*ASSIGNMENT:* In your copy of the data below, reproduce every entry exactly and omit the pictures.

START DATASET

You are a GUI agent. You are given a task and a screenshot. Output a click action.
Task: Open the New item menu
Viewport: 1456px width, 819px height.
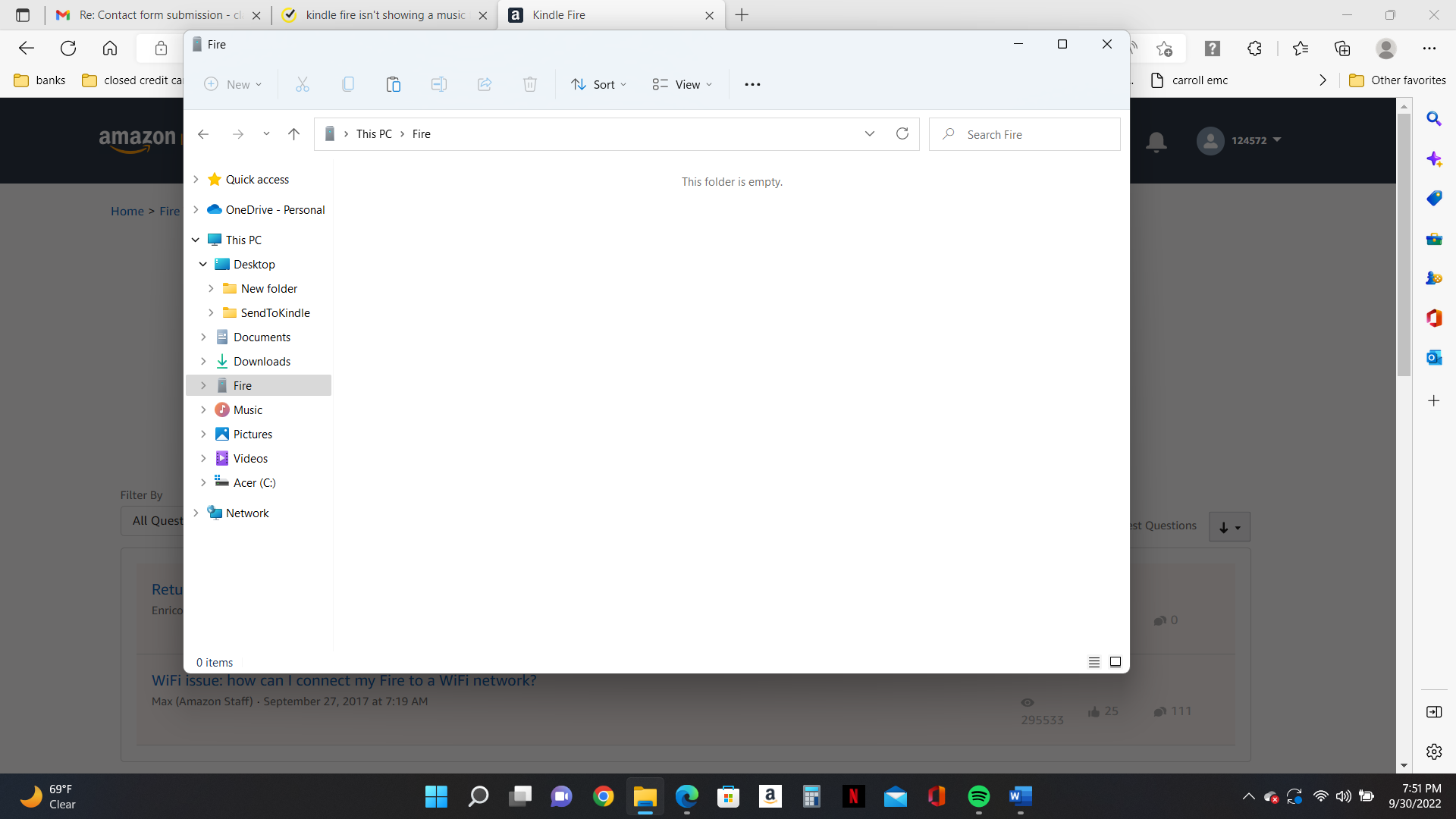233,84
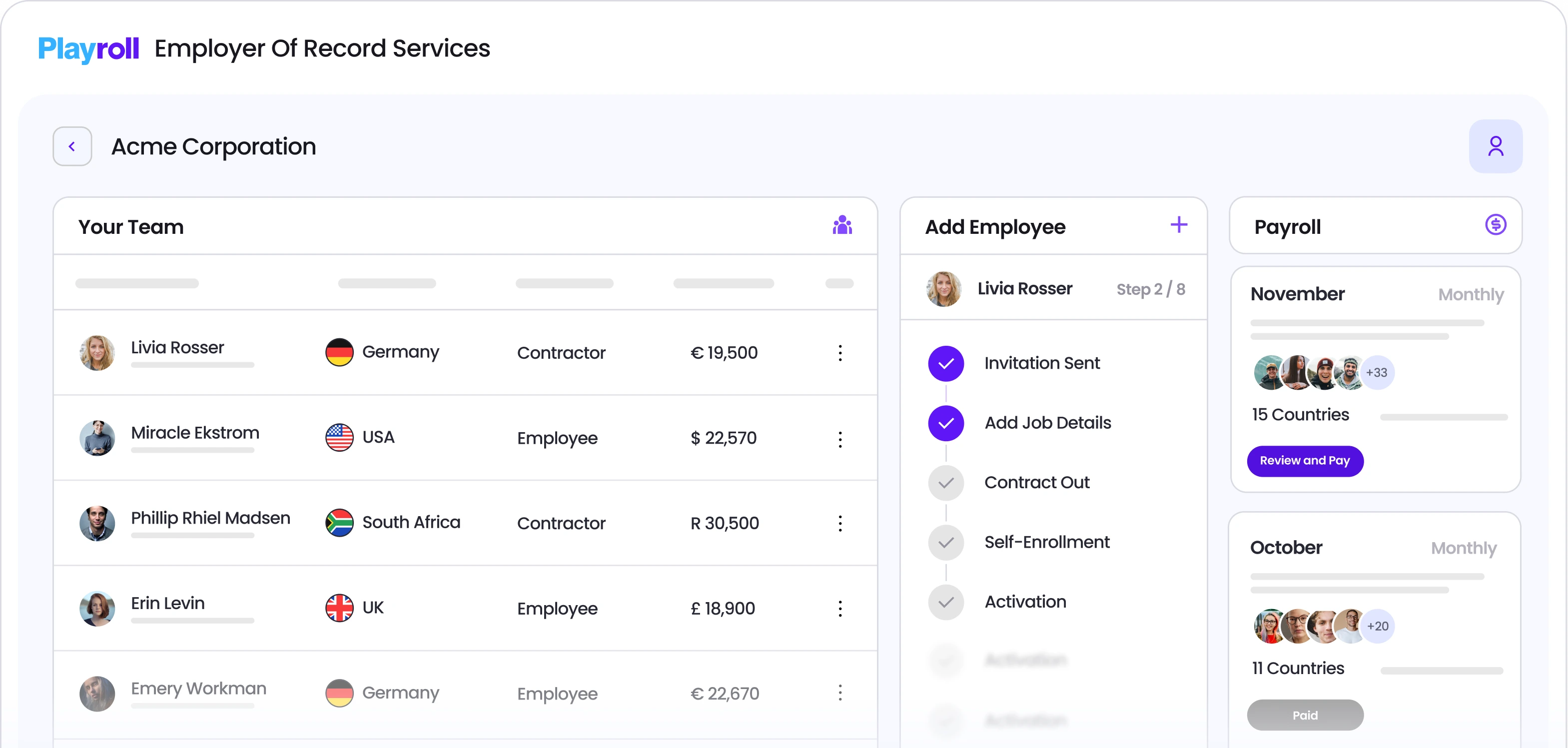Toggle the Activation step checkmark
The width and height of the screenshot is (1568, 748).
(945, 602)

END DATASET

*ANSWER SPACE:*
You are a GUI agent. You are given a task and a screenshot. Output a click action.
Task: Open the New item menu
Viewport: 1456px width, 819px height.
233,84
Toggle the Activation step checkmark
The width and height of the screenshot is (1568, 748).
(945, 602)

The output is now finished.